François Bayrou doit en bégayer de plaisir, lui, le mal-aimé de la droite, le pestiféré de la gauche, l’incompris du centre, de voir qu’à la veille des élections européennes, il redevient une pièce maîtresse dans le jeu politique français, reprenant le fil des élections présidentielles où, à la surprise générale, il avait occupé une envieuse troisième place. Pendant les deux années qui viennent de passer, François Bayrou a vaillamment résisté à la machine destinée à le précipiter dans l’oubli et l’anonymat. Il a été, pendant cette période avec Dominique de Villepin, Ségolène Royal et Olivier Besancenot, un des rares à porter l’opposition à Nicolas Sarkozy à son firmament. Il est vrai qu’entre-temps, François Bayrou a échoué dans la seule stratégie susceptible de lui garantir une autonomie structurelle, celle de créer un grand parti politique capable de fructifier cette fameuse troisième place. Le MoDem qu’il a tenté de lancé en remplacement de l’ancienne UDF morcelée, fut un cuisant échec.

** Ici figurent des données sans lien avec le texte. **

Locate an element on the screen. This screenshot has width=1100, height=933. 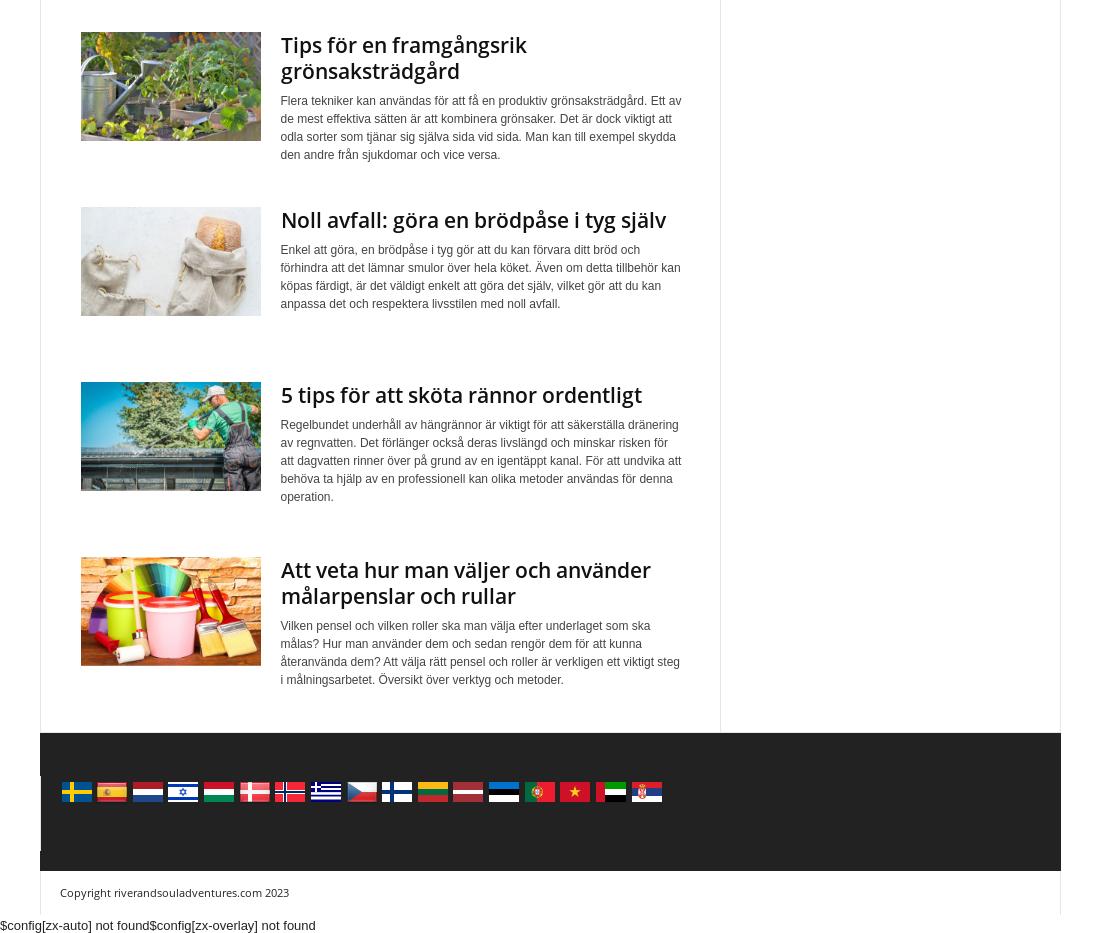
'Regelbundet underhåll av hängrännor är viktigt för att säkerställa dränering av regnvatten. Det förlänger också deras livslängd och minskar risken för att dagvatten rinner över på grund av en igentäppt kanal. För att undvika att behöva ta hjälp av en professionell kan olika metoder användas för denna operation.' is located at coordinates (479, 459).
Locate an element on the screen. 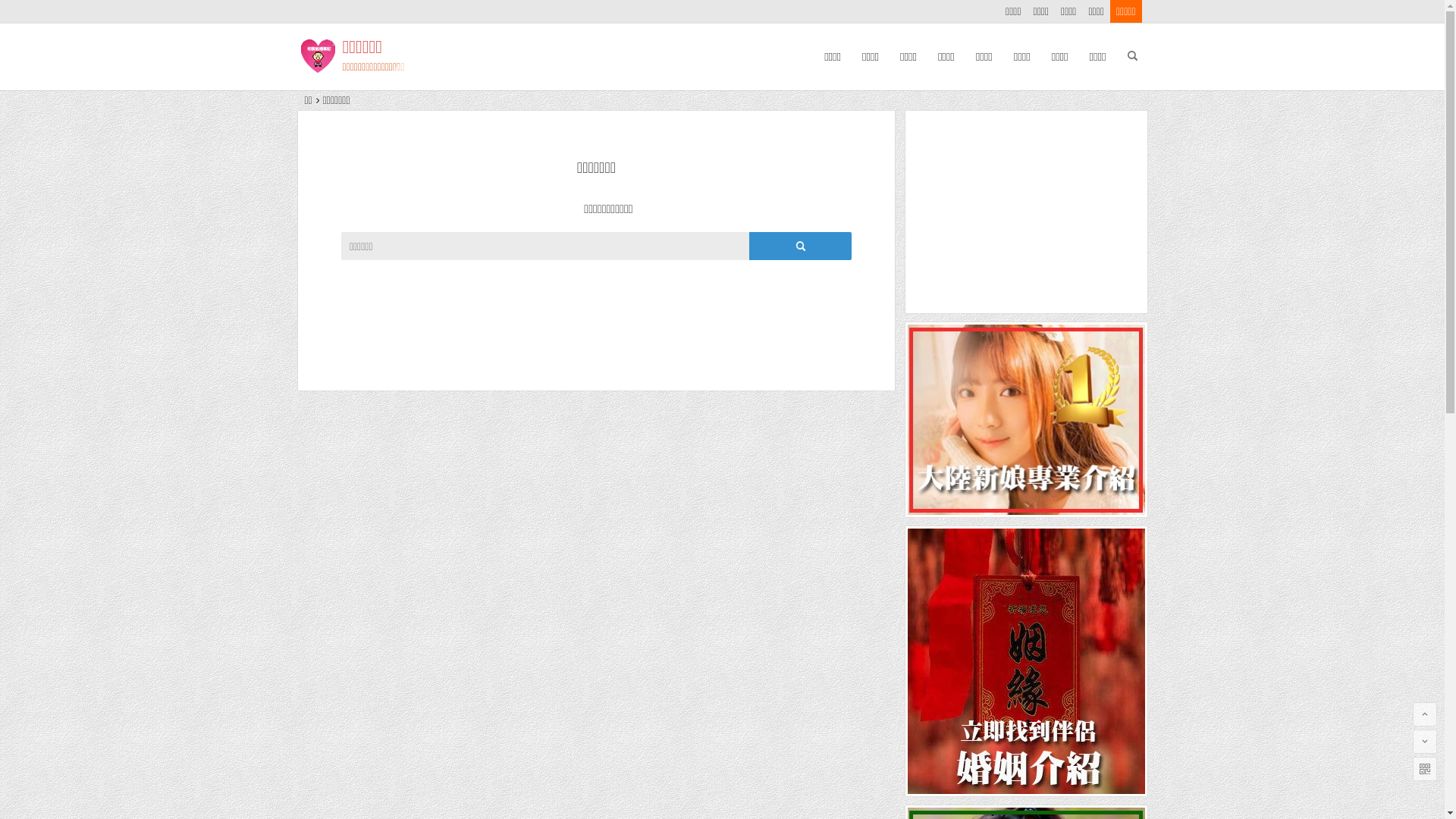  'Advertisement' is located at coordinates (1026, 212).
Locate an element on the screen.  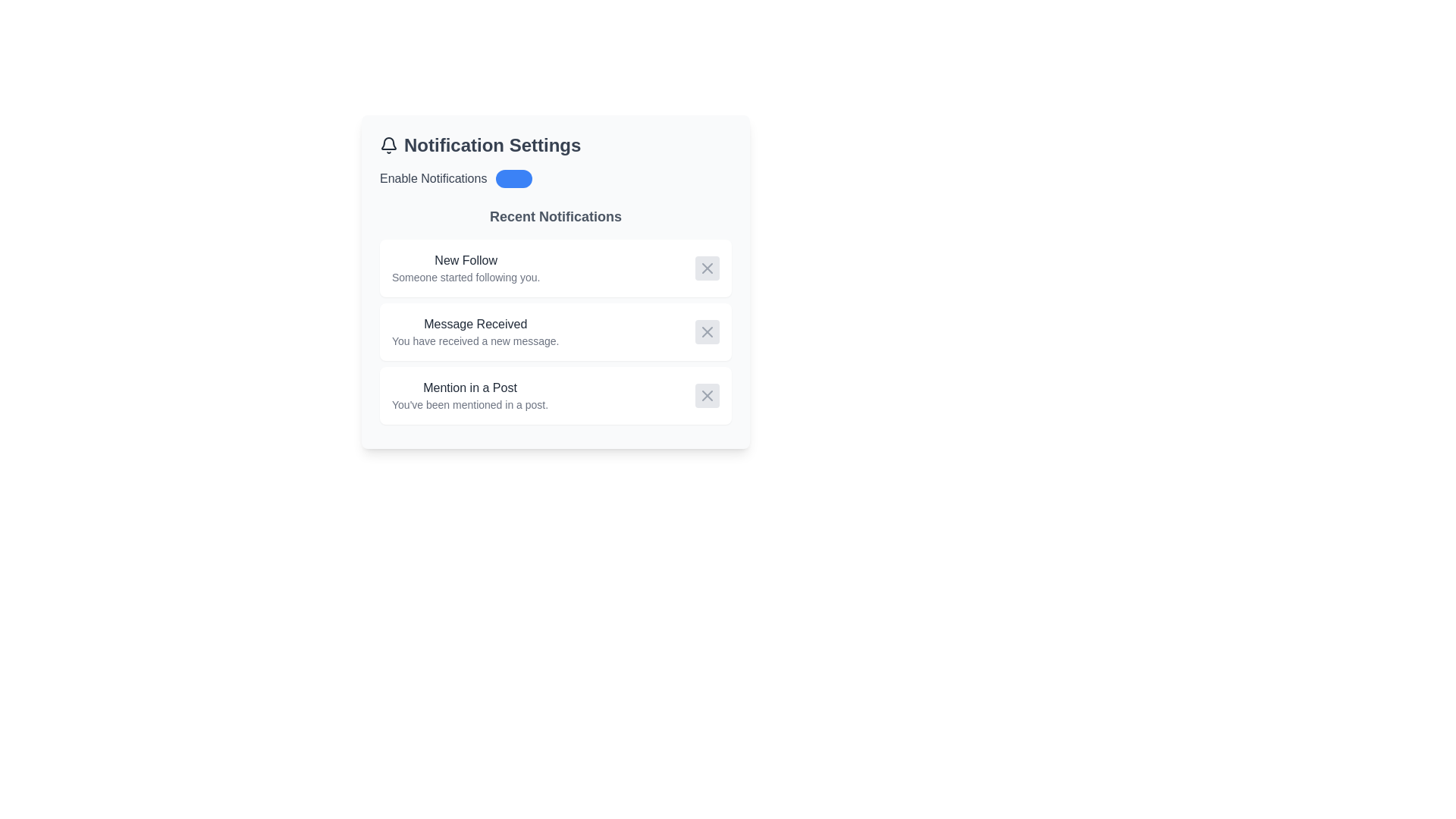
the bell icon representing notifications, located beside the 'Notification Settings' text in the header section is located at coordinates (389, 146).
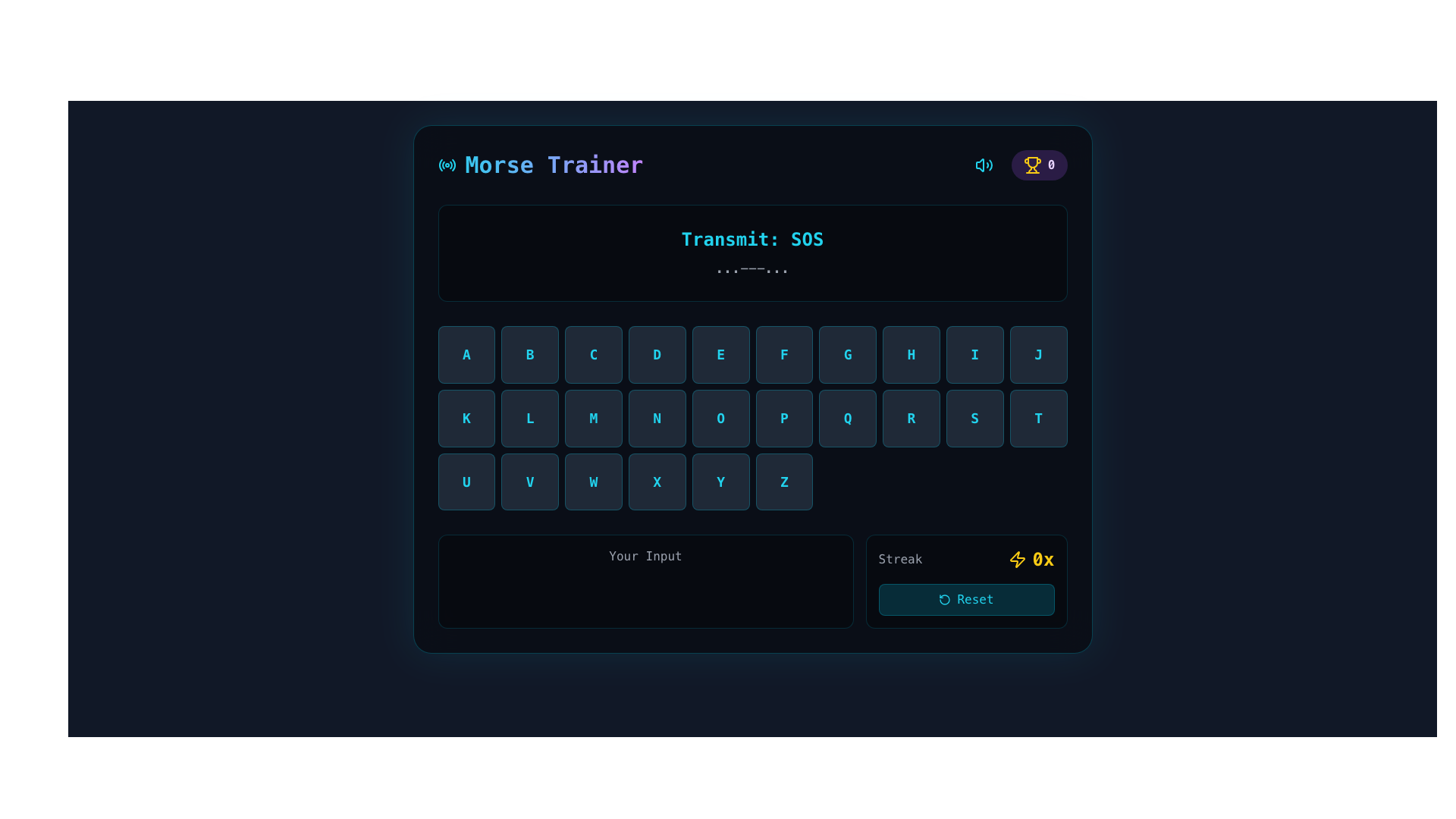 The height and width of the screenshot is (819, 1456). I want to click on the selectable button located in the first column of the fifth row of a grid layout to input the letter 'U', so click(466, 482).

Mais, François Bayrou a gardé une grande capacité d’indignation et une rancune tenace à l’encontre de Nicolas Sarkozy qu’il accuse d’être derrière tous ses malheurs, y compris celui d’avoir raté son poste de député à Pau lors des dernières législatives. Dans un livre à paraître fin avril et intitulé «Abus de pouvoir», François Bayrou compte donner chair à son permanent réquisitoire contre Nicolas Sarkozy. Un fonds de commerce porteur qui l’a maintenu vivant dans les sondages malgré la perte de nombreuses tribunes. Mais l’homme qui a réellement remis François Bayrou en selle n’est autre que l’ancien premier secrétaire du PS, François Hollande. L’ancien compagnon de Ségolène Royal a pris tout l’establishment de gauche à contre-courant en tendant une main franche et déterminée à François Bayrou. Dans une fracassante interview à l’Express qui continue de faire des vagues, François Hollande lance cette invite à François Bayrou : «Qu’il abatte ses cartes et affiche ses idées, et nous aussi. Si les divergences l’emportent sur les convergences, chacun comprendra le refus de l’alliance. Si c’est l’inverse, alors il faudra en tirer les conclusions».
Le sujet de l’alliance avec François Bayrou est d’autant plus explosif qu’il était au centre des grandes fissures qui avaient empêcher la candidate Ségolène Royal de faire consensus autour de sa personne lors de l’aventure présidentielle et des fiévreux traumatismes qui avaient secoué le PS lors de son congrès de Reims. C’est dire à quel point la proposition de François Hollande ne laisse personne indifférent. Le député Pierre Moscovici a été sans doute un des rares à en résumer la finalité : «cette initiative de François Hollande n’est pas gratuite (et) poursuit le but de l’installer dans la course présidentielle. (François Hollande) n’est pas moins légitime qu’un autre pour ça».
A l’élection présidentielle de 2012, François Bayrou y pense en permanence. Tous les tests électoraux avant cette échéance (européennes, régionales…) doivent, selon lui, conforter le front anti-Sarkozy : «Quand la question de l’alternance se posera, il faudra que tous ceux qui partagent le même projet républicain se parlent (…) Quand tous les principes républicains sont mis à mal, les clivages partisans doivent être transcendés». François Bayrou croit en sa bonne étoile. Il se sent poussé des ailes de celui qui peut, demain, incarner le recours. Surtout dans l’hypothèse où le gouvernement de Nicolas Sarkozy demeure plombé par la crise économique et que le parti socialiste reste paralysé par ses contradictions internes.
François Bayrou est l’objet de violentes attaques de la part de la droite. L’UMP de Nicolas Sarkozy n’a pas de mots assez durs pour le vilipender. Le Nouveau Centre, groupuscule lancé pour concurrencer le MoDem tente de ridiculiser son jeu de girouette : «Un jour, il se rapproche de Dominique de Villepin contre lequel il n’avait pas eu de mots assez durs au moment du CPE, allant jusqu’à voter la censure contre lui. Le lendemain il se réveille courtisant François Hollande, qui incarnait pourtant il y a quelques mois encore à ses yeux un Parti socialiste ringard et sans proposition».